━━ Records to process ━━
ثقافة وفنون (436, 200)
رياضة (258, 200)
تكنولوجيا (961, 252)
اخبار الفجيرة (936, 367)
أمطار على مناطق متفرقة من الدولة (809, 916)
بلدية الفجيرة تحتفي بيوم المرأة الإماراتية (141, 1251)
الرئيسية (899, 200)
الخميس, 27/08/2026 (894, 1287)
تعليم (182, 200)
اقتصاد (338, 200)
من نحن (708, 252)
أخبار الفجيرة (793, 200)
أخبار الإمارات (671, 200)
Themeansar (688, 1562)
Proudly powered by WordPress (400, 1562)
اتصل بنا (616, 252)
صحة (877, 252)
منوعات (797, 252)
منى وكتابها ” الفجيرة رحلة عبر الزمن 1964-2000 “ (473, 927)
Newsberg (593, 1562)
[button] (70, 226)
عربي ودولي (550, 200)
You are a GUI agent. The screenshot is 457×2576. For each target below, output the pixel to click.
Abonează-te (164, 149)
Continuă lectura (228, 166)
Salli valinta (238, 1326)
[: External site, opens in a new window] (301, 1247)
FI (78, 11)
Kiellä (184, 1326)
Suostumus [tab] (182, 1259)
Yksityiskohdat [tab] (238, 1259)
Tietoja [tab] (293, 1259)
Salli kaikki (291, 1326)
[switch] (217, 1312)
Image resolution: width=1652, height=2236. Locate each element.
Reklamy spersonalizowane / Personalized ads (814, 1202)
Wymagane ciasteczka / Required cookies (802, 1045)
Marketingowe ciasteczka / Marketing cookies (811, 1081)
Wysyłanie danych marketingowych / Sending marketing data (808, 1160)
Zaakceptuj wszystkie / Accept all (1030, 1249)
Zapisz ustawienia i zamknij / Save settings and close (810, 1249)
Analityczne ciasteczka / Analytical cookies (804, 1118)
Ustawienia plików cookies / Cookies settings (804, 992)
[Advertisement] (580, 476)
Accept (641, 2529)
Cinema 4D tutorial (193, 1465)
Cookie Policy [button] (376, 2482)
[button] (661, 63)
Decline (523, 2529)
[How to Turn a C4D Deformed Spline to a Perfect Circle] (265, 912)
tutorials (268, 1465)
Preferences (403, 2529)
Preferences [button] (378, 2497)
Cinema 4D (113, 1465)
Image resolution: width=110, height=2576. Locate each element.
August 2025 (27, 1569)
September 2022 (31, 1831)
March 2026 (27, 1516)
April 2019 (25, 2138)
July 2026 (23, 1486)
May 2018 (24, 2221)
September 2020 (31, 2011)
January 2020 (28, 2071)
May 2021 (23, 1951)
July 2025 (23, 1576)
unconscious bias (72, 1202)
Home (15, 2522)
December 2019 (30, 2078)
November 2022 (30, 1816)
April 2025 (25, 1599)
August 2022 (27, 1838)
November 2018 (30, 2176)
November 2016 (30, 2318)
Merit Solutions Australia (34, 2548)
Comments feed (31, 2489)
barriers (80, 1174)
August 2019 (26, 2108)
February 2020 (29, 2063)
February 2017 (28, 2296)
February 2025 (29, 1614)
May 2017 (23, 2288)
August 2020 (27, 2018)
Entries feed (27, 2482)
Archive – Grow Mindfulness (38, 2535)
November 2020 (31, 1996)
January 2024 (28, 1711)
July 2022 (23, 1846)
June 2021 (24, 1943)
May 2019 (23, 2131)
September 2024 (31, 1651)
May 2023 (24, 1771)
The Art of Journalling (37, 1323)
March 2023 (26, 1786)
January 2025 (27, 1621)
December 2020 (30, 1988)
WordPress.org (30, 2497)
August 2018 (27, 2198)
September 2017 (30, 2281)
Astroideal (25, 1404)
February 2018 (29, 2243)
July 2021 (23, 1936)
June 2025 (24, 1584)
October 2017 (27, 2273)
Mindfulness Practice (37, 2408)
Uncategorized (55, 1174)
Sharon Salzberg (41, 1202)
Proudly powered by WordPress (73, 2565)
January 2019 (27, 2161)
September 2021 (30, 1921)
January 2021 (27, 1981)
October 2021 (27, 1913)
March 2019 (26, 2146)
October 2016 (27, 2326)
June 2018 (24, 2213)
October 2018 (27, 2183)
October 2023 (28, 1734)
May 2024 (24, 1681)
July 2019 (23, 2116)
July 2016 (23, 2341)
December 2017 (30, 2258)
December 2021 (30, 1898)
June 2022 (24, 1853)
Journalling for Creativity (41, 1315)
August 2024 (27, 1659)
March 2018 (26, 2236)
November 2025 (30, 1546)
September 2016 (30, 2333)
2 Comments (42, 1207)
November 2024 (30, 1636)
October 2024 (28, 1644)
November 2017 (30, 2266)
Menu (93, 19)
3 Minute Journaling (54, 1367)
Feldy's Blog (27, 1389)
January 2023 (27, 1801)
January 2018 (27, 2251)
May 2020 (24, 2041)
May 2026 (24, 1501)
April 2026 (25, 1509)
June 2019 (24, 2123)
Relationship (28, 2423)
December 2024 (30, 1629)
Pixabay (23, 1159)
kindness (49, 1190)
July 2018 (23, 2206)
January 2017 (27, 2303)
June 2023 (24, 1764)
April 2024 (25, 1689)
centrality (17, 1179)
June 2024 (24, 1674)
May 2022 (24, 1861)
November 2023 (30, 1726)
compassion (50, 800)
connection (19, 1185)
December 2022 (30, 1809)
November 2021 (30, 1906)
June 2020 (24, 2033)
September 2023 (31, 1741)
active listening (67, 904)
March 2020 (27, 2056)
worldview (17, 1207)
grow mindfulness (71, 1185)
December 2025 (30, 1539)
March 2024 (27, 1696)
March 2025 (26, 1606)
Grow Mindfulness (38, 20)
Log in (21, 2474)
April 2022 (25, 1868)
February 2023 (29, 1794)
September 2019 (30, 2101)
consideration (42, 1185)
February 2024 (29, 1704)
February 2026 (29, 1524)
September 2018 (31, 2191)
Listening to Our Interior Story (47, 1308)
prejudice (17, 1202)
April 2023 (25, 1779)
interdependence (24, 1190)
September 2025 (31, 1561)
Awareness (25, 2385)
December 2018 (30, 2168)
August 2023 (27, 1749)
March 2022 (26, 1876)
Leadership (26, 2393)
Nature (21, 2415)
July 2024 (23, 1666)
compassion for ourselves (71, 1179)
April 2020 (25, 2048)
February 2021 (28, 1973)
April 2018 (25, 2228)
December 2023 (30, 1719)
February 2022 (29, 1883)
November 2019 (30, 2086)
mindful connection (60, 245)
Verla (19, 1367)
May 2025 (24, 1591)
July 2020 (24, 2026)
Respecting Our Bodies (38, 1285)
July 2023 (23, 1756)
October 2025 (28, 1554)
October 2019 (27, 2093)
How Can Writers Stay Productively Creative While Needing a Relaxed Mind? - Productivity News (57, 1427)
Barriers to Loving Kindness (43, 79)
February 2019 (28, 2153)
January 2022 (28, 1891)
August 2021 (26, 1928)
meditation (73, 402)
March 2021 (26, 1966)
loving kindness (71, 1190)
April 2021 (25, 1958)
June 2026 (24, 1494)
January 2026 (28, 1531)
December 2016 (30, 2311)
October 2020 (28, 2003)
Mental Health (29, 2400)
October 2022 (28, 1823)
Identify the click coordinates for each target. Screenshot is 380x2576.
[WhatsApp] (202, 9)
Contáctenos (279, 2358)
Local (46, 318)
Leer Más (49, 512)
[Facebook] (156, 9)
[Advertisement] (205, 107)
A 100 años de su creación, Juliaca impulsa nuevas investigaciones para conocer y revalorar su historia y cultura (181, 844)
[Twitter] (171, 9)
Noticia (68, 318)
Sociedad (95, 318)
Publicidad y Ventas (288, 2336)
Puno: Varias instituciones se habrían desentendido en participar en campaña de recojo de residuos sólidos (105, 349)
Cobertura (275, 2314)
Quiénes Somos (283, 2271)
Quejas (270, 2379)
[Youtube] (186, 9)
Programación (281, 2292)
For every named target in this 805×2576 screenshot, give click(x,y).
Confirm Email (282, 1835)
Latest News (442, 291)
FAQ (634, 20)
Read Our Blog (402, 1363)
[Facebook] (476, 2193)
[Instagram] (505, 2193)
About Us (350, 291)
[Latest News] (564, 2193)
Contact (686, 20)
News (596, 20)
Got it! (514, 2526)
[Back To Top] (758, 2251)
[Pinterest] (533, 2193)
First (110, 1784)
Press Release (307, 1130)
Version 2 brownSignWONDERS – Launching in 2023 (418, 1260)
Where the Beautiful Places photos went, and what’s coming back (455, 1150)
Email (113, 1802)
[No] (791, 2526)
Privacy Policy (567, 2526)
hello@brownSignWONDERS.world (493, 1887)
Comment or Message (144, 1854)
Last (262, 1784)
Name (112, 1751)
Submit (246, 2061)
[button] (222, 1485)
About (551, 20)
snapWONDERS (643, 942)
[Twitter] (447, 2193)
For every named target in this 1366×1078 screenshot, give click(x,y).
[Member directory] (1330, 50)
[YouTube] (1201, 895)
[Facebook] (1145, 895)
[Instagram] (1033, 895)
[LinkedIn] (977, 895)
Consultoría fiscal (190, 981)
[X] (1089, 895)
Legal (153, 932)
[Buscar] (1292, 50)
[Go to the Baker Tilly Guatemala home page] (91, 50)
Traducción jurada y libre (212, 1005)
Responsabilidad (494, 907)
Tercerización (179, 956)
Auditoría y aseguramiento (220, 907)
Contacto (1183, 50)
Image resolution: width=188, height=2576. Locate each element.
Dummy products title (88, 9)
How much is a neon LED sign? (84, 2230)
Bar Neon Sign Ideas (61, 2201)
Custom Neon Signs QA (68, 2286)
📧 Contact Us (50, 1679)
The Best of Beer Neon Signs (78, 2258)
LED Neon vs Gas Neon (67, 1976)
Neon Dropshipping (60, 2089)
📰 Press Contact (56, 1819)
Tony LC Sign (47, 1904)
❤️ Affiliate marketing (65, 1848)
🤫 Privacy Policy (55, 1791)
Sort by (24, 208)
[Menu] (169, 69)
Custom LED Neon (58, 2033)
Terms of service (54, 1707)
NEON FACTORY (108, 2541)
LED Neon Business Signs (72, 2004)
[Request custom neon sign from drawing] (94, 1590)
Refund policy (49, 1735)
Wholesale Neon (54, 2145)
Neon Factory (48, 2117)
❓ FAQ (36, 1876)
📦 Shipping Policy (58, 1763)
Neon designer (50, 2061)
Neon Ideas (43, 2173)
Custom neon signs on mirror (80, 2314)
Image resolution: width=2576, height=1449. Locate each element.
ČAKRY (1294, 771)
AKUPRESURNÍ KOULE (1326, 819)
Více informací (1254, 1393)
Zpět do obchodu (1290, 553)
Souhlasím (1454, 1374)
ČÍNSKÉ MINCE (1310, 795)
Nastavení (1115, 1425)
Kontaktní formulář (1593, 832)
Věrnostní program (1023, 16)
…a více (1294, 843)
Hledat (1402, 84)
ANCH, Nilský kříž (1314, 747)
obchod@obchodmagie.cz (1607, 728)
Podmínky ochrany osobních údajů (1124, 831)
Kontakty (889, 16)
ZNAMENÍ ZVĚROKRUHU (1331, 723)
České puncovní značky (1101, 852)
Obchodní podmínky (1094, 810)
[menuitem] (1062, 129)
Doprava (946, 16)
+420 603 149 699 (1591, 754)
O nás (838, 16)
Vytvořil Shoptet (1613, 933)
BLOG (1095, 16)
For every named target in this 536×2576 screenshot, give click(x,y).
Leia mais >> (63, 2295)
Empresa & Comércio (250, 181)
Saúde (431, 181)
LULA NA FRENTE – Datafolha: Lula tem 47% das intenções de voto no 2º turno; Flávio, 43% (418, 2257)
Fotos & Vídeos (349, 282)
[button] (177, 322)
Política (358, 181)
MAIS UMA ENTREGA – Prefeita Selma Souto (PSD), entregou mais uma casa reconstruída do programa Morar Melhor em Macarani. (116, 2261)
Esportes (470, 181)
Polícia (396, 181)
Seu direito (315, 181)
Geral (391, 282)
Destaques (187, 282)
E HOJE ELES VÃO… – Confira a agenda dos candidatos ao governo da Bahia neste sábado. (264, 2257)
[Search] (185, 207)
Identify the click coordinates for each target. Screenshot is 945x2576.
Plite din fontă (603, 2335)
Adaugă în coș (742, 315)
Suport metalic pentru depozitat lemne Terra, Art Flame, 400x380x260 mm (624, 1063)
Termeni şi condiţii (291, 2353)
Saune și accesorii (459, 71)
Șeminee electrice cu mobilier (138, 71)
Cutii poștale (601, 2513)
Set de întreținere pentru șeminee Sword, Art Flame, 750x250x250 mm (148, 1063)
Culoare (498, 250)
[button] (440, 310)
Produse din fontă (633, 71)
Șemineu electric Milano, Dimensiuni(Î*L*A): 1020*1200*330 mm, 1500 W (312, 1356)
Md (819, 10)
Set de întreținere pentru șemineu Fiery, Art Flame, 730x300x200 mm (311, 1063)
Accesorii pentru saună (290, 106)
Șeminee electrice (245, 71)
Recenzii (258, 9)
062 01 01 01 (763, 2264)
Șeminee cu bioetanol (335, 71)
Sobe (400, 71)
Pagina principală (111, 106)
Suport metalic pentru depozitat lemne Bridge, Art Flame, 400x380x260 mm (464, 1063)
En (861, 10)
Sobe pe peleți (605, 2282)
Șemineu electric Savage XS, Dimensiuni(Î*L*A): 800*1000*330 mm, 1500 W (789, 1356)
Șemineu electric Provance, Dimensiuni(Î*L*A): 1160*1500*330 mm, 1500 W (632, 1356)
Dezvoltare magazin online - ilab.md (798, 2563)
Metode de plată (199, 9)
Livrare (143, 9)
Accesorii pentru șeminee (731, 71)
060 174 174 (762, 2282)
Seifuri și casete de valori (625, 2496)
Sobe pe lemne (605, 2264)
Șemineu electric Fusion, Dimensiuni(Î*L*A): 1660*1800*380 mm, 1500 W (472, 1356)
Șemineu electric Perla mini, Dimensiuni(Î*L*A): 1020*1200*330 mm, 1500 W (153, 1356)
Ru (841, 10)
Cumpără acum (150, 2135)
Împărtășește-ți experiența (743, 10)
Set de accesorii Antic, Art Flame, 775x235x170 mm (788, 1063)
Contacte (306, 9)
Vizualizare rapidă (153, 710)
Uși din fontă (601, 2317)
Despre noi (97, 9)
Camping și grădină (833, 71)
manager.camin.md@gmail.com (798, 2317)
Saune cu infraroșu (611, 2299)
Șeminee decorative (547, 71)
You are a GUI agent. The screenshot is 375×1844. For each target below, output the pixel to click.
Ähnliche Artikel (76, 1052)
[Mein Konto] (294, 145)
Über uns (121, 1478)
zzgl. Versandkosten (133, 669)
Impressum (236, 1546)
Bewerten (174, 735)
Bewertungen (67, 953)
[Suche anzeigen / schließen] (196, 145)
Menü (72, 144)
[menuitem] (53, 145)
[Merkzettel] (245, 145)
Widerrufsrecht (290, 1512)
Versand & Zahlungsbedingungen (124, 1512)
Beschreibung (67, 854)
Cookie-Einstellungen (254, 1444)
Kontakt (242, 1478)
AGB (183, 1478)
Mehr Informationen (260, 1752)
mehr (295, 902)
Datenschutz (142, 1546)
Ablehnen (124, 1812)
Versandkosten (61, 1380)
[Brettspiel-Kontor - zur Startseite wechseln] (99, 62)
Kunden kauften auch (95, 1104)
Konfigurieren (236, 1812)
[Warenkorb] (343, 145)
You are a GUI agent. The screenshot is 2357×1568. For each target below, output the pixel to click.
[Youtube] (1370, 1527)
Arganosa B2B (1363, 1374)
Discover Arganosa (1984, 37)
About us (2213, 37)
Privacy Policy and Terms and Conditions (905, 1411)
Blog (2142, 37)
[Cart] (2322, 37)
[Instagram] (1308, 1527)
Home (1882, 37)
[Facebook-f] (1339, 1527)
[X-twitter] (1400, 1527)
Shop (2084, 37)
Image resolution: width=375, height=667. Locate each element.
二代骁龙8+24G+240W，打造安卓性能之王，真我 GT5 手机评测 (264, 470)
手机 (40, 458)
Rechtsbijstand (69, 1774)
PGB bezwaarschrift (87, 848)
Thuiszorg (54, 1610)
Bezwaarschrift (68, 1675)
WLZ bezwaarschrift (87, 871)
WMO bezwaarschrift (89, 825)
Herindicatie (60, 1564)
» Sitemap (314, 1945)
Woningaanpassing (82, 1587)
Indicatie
━━━
### [What you will do]
Go through the records line by line and count those that contain the string "ciasteczka". Answer with the count alone.

### [Written answer]
3